──────── Dataset extract ────────

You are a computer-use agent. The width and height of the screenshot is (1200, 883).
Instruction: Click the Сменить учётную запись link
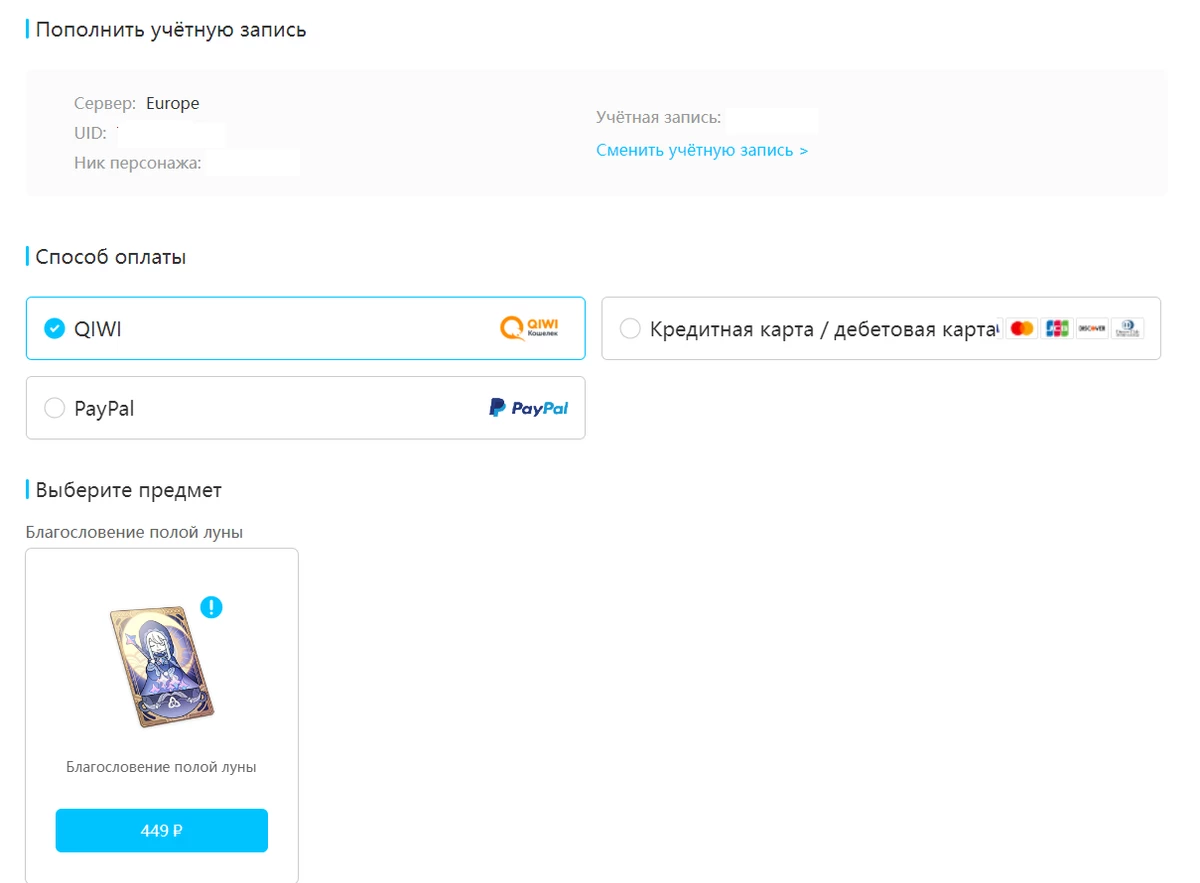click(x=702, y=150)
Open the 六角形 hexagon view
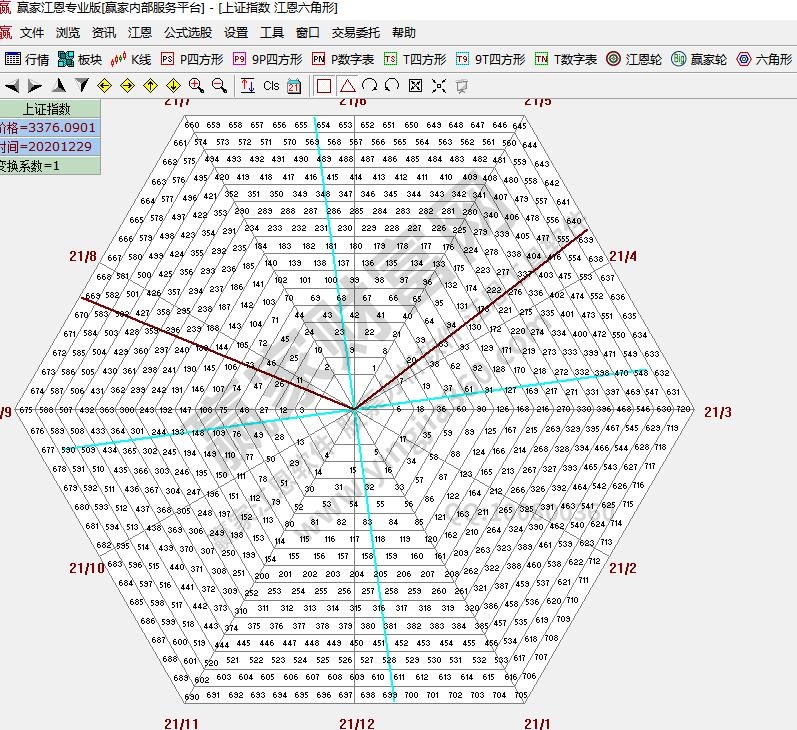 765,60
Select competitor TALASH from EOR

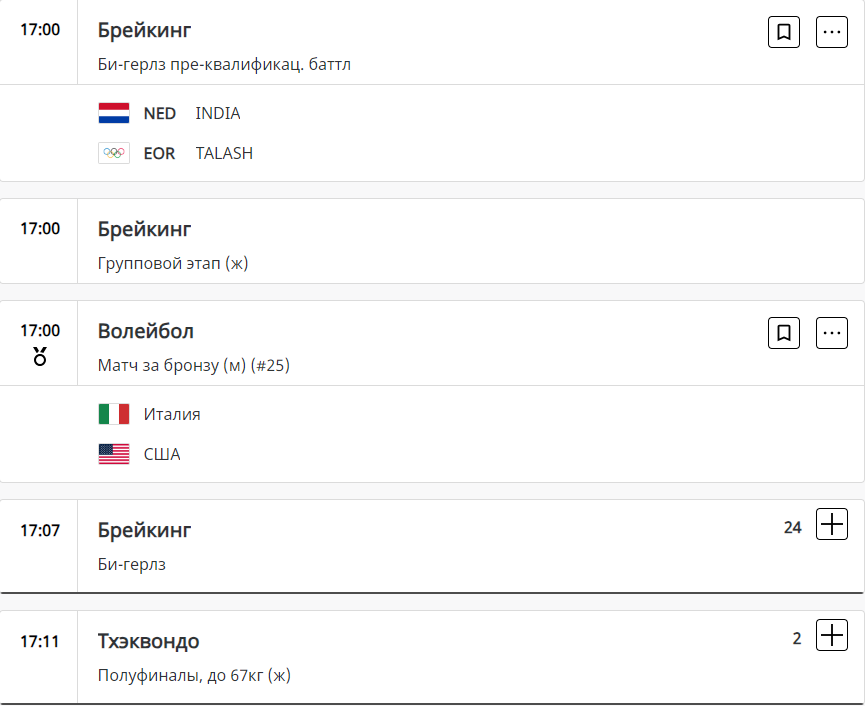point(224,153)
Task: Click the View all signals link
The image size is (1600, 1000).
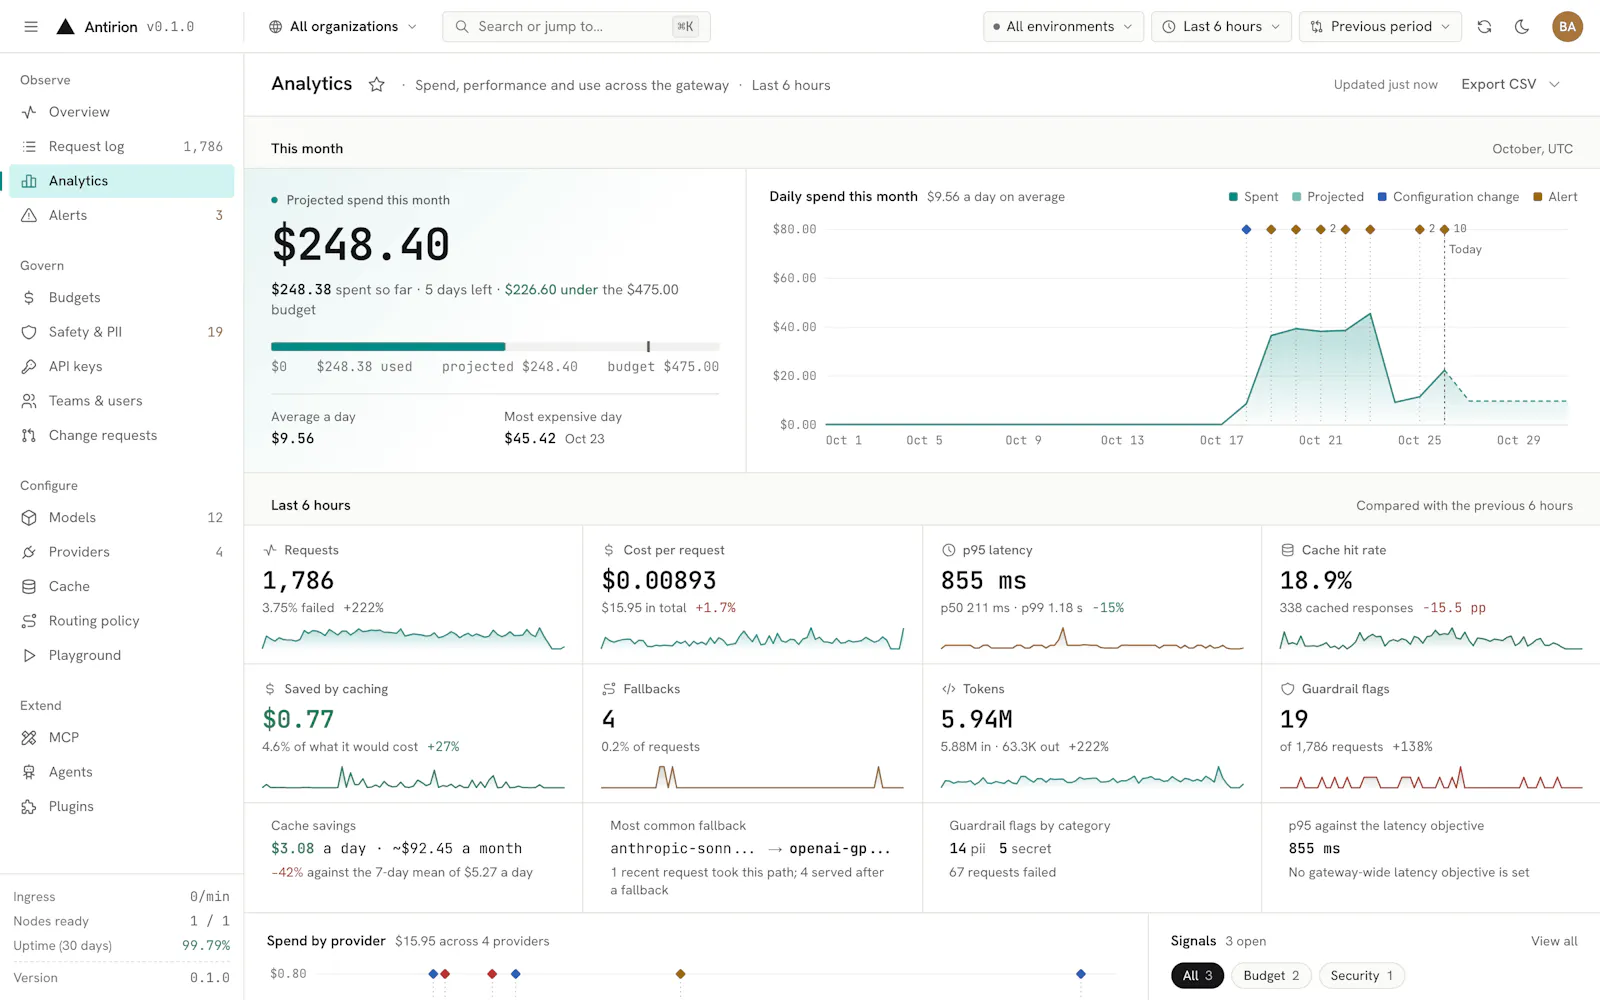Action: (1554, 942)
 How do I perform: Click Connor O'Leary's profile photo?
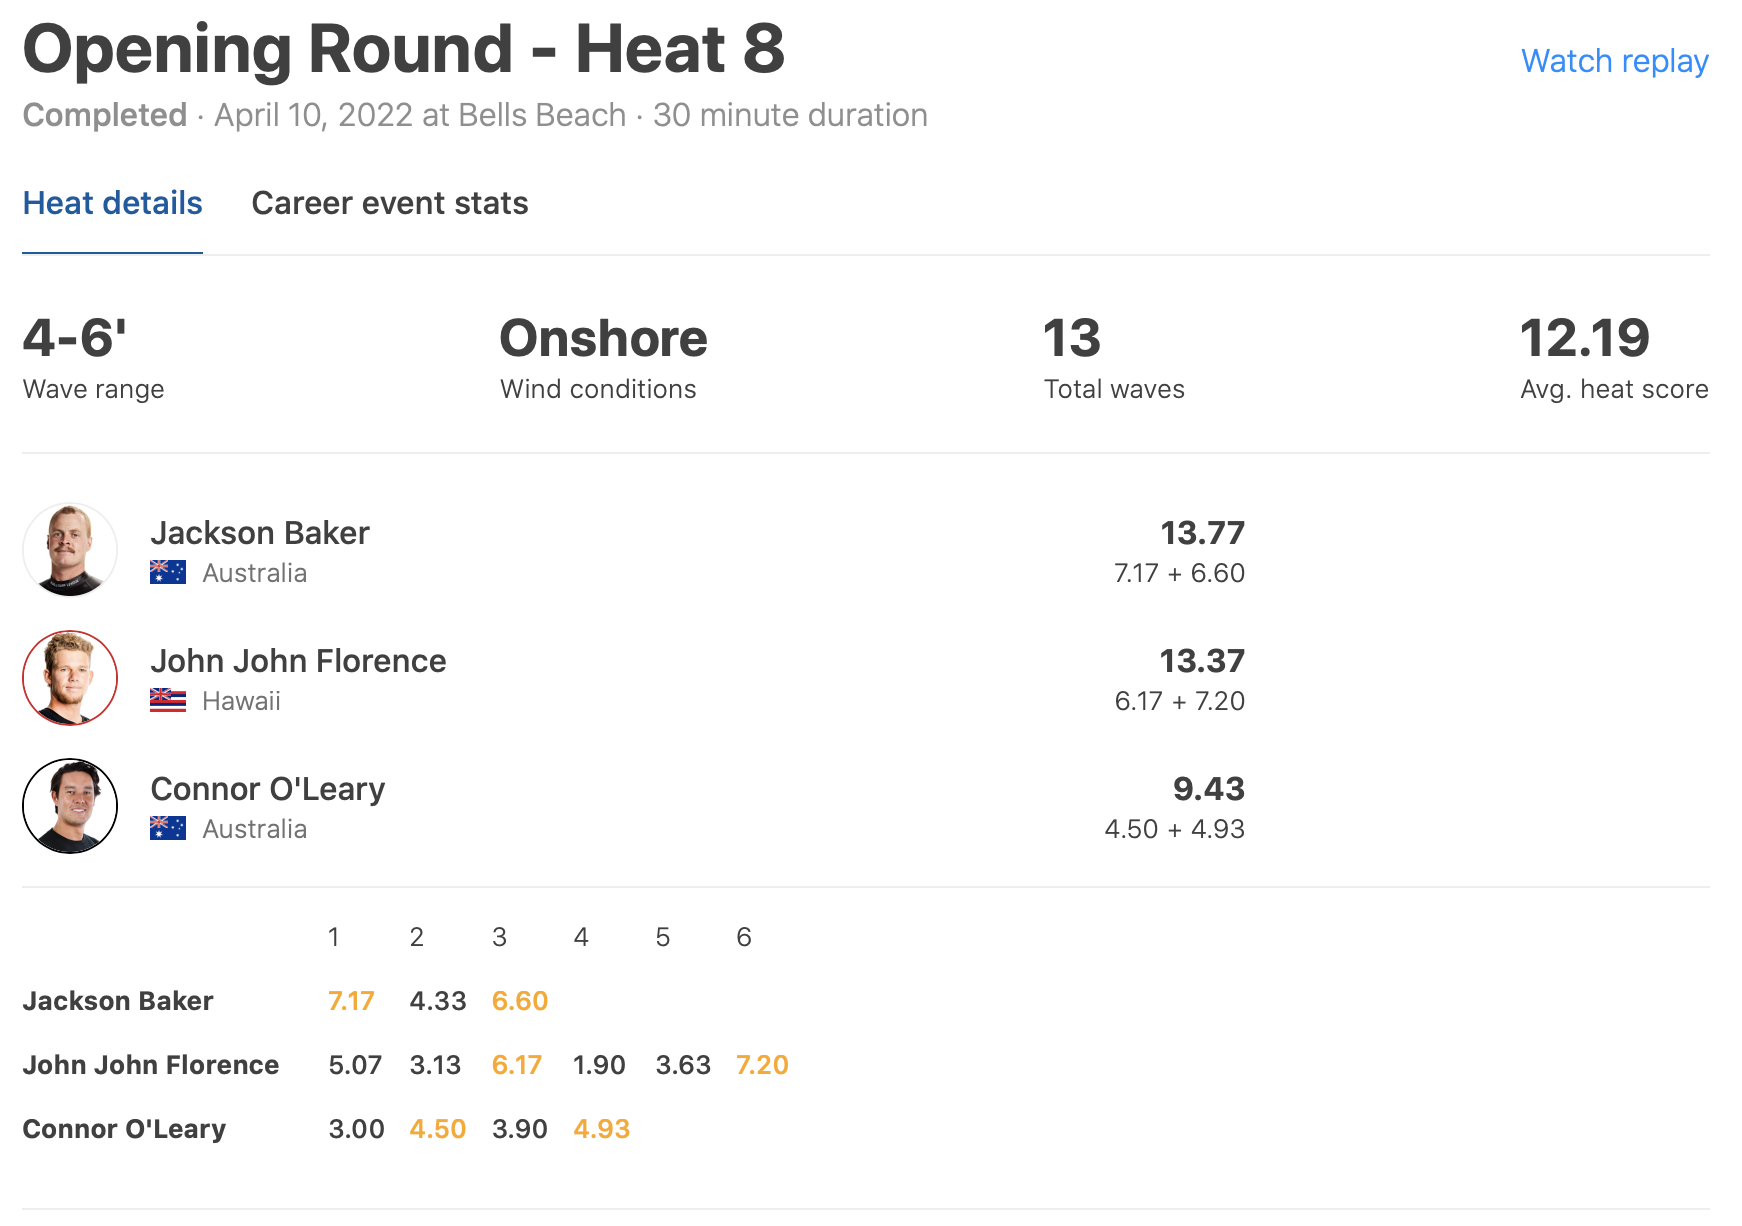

────────

■ Task instructions ■
Can you transcribe the text of every record above word for word, leaving the pictures out?

■ Task response ■
You are a computer-use agent. The width and height of the screenshot is (1200, 883).
Instruction: Click the Сменить учётную запись link
click(x=702, y=150)
Open the 六角形 hexagon view
 765,60
Select competitor TALASH from EOR

point(224,153)
Task: Click the View all signals link
The image size is (1600, 1000).
Action: (1554, 942)
 How do I perform: Click Connor O'Leary's profile photo?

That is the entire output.